→ Data for this exercise:
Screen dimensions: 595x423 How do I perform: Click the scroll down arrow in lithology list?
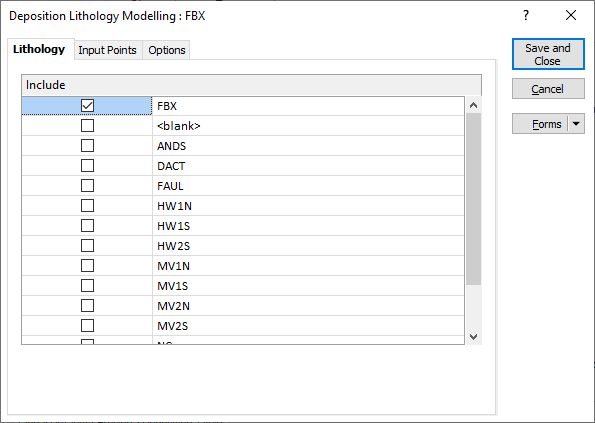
* * *
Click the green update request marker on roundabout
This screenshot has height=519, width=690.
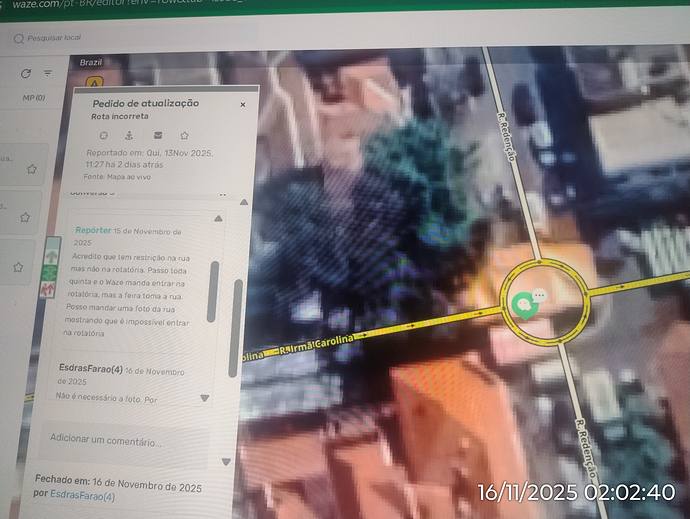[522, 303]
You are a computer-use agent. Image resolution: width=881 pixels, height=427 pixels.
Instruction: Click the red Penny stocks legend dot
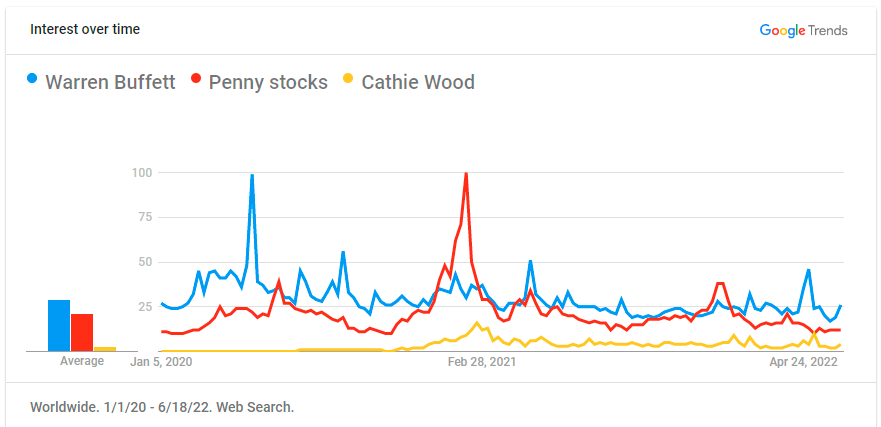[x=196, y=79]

→ The task:
Switch "roundabout" to "traffic circle" in the records, everything from the line containing "Click the green" down to the line containing "[x=196, y=79]", and give those lines back otherwise unchanged, without the pictures.

→ Full answer:
Click the green update request marker on traffic circle
This screenshot has height=519, width=690.
[522, 303]
You are a computer-use agent. Image resolution: width=881 pixels, height=427 pixels.
Instruction: Click the red Penny stocks legend dot
[x=196, y=79]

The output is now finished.